Most Extreme Prison Security you’ve Ever Heard of is in Colorado
Because of the people that call prison home and the need to keep them out of the general public, all prisons must have extremely high security. However, you also hear about people breaking out of prisons from time to time. Let's not forget that notorious drug kingpin El Chapo escaped twice.
You may or may not know it, but El Chapo now calls Colorado home as he was last moved to a prison that no one has ever escaped from, the home of the worst of the worst, ADX Florence.
Colorado's ADX Florence Supermax Prison
Colorado's ADX Florence is a prison of the highest security which is why it's called a Supermax. The prison was built in 1994 just outside of Florence, Colorado in a desolate area. It takes up 49 acres of land, has room for 490 inmates but most recently is said to be home to only 343.
However, those 343 inmates that are in ADX Florence are there for a reason. Supermax is home to notorious criminals like the aforementioned El Chapo, the Unabomber, the Underwear Bomber, the 1993 World Trade Center Bomber, and Michael "Dr. Death" Swano, to name a few. The main reason that ADX Florence is home to so many notorious criminals is that it is said to be impenetrable.

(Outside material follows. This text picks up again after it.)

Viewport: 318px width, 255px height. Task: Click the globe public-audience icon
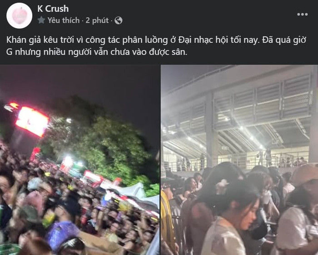click(119, 20)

What is Security Like at Colorado's ADX Florence?
There are six levels of security at ADX Florence called general population, special housing or "H-Unit," special security unit, control unit, intermediate/transitional unit, and Range 13, which is the most secure.

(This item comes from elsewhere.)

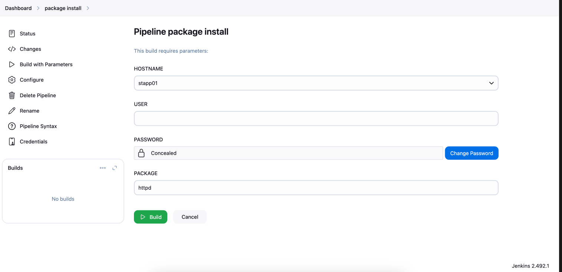Focus the empty USER text field
Screen dimensions: 562x272
coord(316,119)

Inmates in H-Unit are typically terrorists and aren't even allowed to shower but rather are hosed down by guards a few times a week.
Range 13 is made up of four cells located in H-Unit with one bed, one shower, one toilet, no blind spots in the security camera range, and everything in the cell is made of concrete and completely soundproof. There are also tiny, long windows in the cells, and the inmates are inside these cells for 23 hours a day, alone.
The cells also have what are known as "pressure pads" which track an inmate's movement so that the guards monitoring the prisoner knows exactly where in the cell their body is at all times.